NY Times Takes A Look At The Real Estate Bubble

The New York times has an interesting series today on the replacement of the dot-com bubble with a real estate bubble.

eal estate-crazed Americans have started behaving in ways that eerily recall the stock market obsession of the late 1990's.

In Naples, Fla., some houses have been bought twice in a single day, an early-21st-century version of day trading. Buying stocks on margin has morphed into buying homes with no money down. The over-the-top parties of Internet start-ups have been replaced by flashy gatherings where developers pitch condos to eager buyers.

Five years ago, the cable channel CNBC sometimes seemed like a backdrop to daily American life. Its cheery analysis of the stock market played in offices, in barbershops, even in some bars. Today, "Dude Room," "Toolbelt Diva" and other home-improvement shows are the addictive fare that CNBC's exuberant stock shows once were.

"It just seems like everyone is doing it," Laurie Romano, a 26-year-old self-described real estate investor, said with a giggle as she explained why she was attending an open house this month for the Nexus, a 56-unit building going up in Brooklyn's chic Dumbo neighborhood. She and her fiancé, a dentist, had already put down a deposit on a Manhattan condo earlier in the week and had come to look at another at the Nexus.
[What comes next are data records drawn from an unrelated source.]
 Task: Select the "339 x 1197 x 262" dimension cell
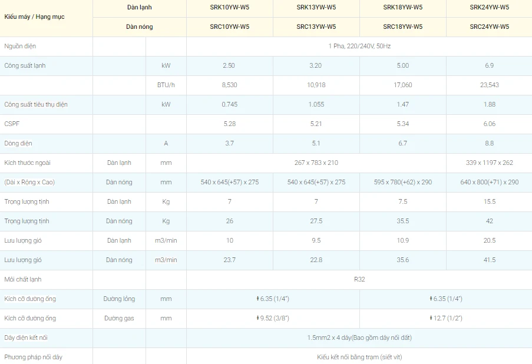[489, 163]
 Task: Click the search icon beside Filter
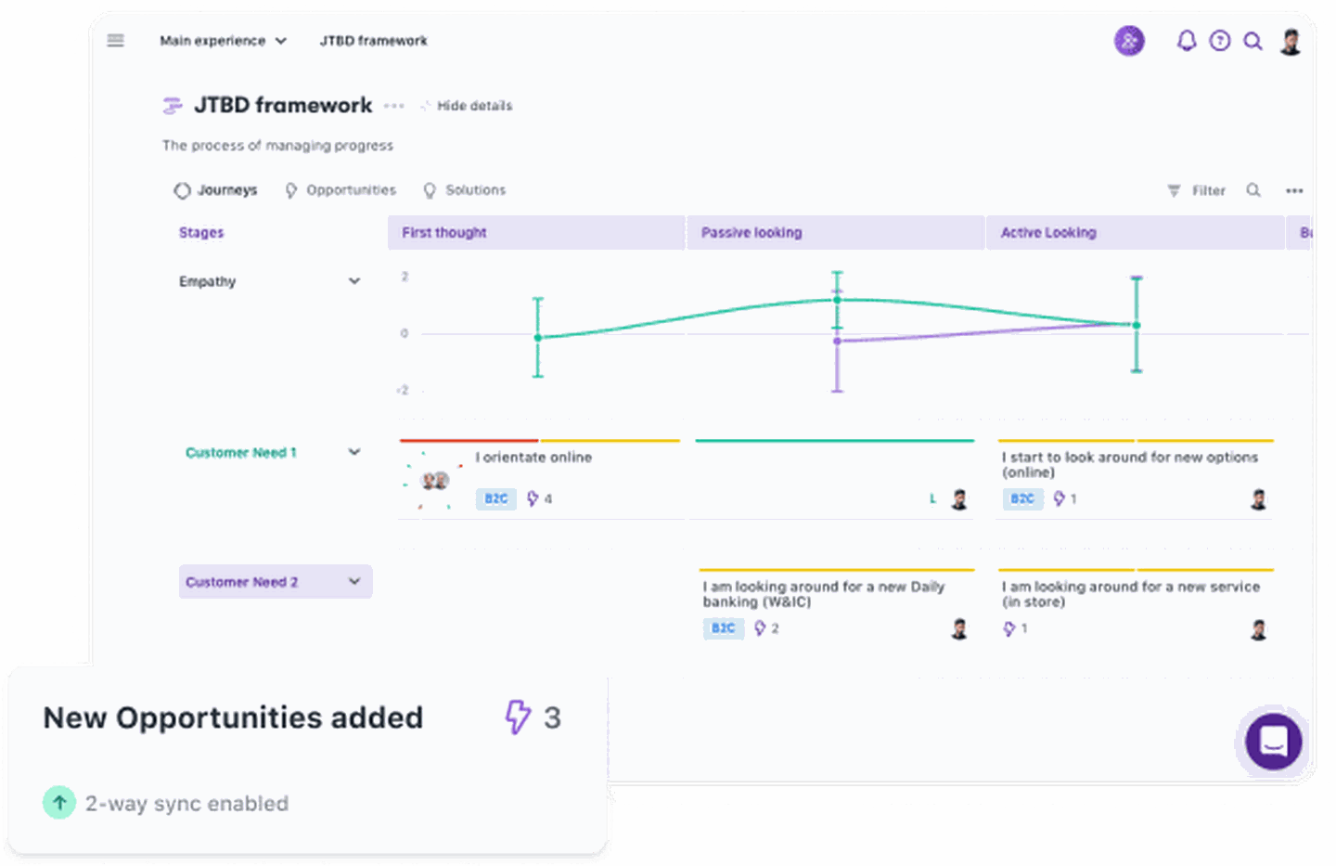click(x=1253, y=190)
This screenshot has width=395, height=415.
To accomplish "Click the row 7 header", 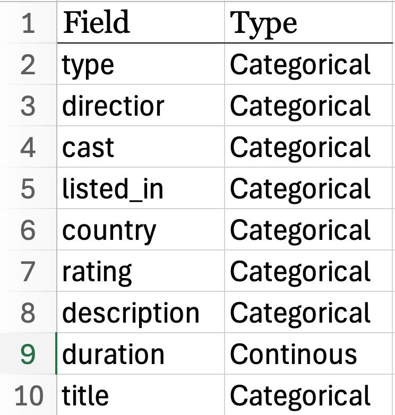I will (x=28, y=272).
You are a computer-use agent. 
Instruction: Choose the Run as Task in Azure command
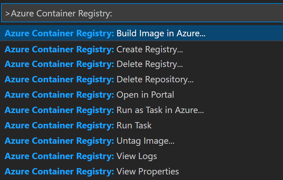tap(160, 110)
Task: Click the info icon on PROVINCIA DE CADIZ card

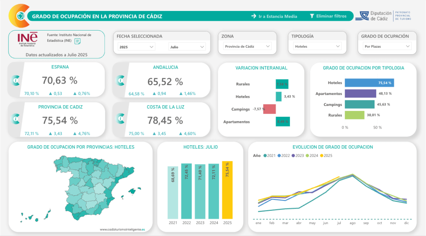Action: pyautogui.click(x=16, y=119)
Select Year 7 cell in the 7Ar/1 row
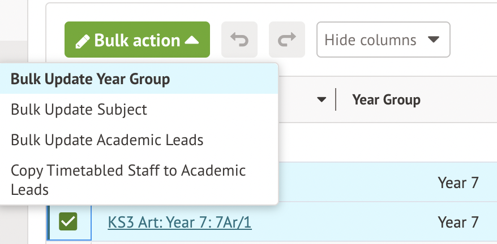Screen dimensions: 497x244 point(458,223)
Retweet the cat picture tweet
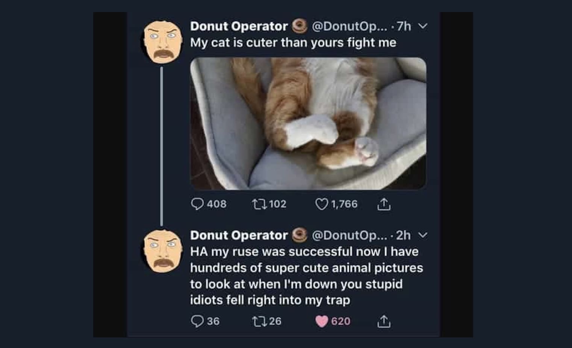Viewport: 572px width, 348px height. coord(259,204)
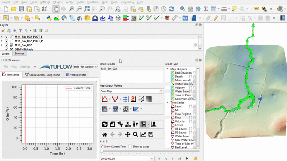Click the home zoom-full plot icon

coord(104,134)
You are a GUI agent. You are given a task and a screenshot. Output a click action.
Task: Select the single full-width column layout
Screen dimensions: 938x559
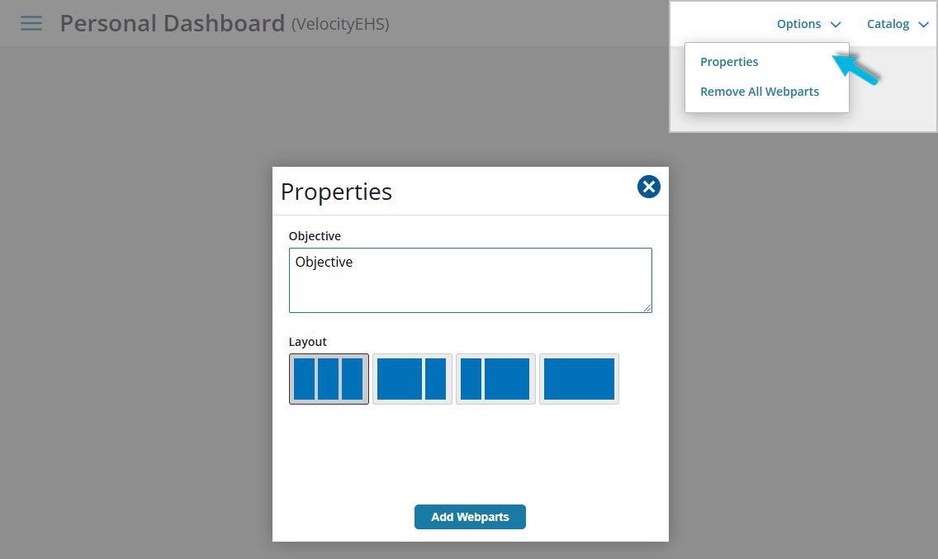tap(579, 379)
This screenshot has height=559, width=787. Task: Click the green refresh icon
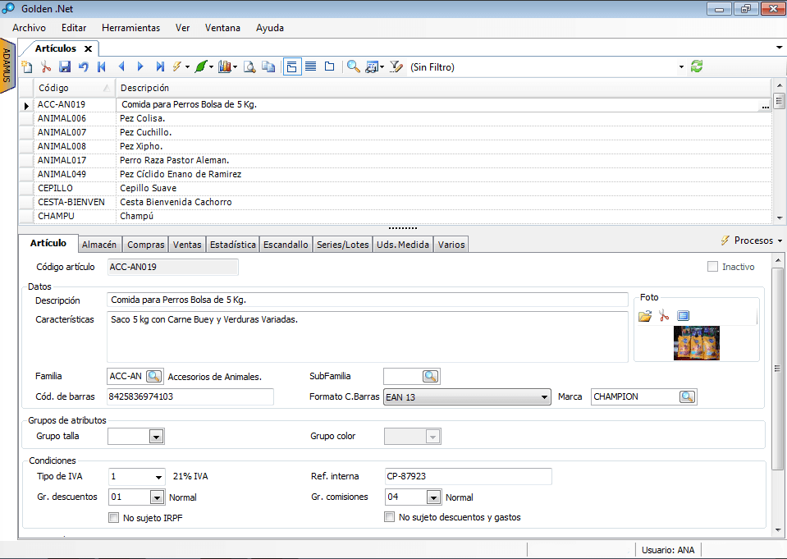coord(697,67)
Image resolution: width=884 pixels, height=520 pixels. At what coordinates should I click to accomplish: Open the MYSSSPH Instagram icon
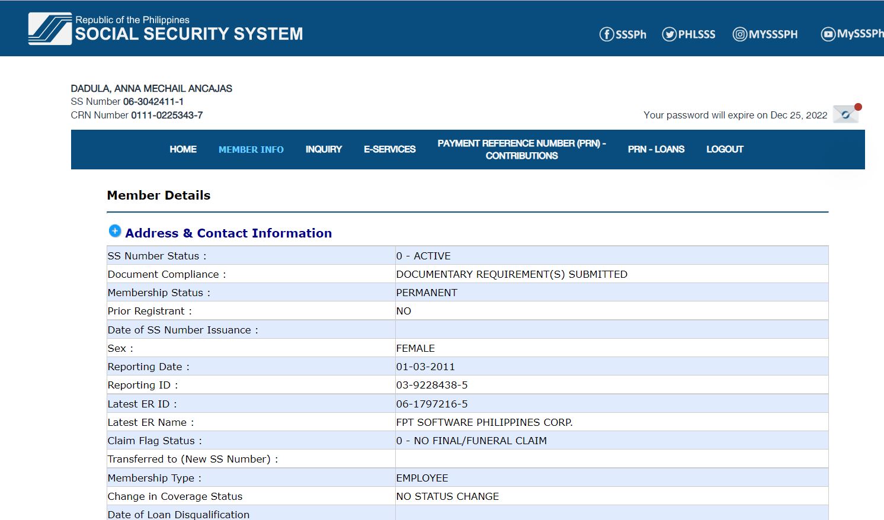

Nobody can know whether the housing boom of the last decade will end as the dot-com frenzy did. But the parallels are raising alarms among many economists, even those who acknowledge that there are important differences between homes and stocks that significantly reduce the chances of another meltdown. For one thing, houses are not just paper wealth: you can live in them.

Still, perhaps the most troubling similarity, some analysts say, is the claim that the rules have somehow changed. In an echo of the blasé attitude that "new economy" investors took toward unprofitable companies, the growing ranks of real estate investors are buying houses they never expect to be able to rent at a profit. Instead, they think the prices of houses will just keep rising.

Indeed, the government reported yesterday that sales of new homes jumped sharply in February, in the biggest monthly increase in four years. A strong economy and an improving job market contributed to the gain. But many buyers were also trying to beat rising mortgage rates, which could eventually cool the market.
What happens if the dollar continues to fall, or if interest rates skyrocket for some other reason? I think we are in for a rude awakening.

*This is something Krugman has been talking about since 2002.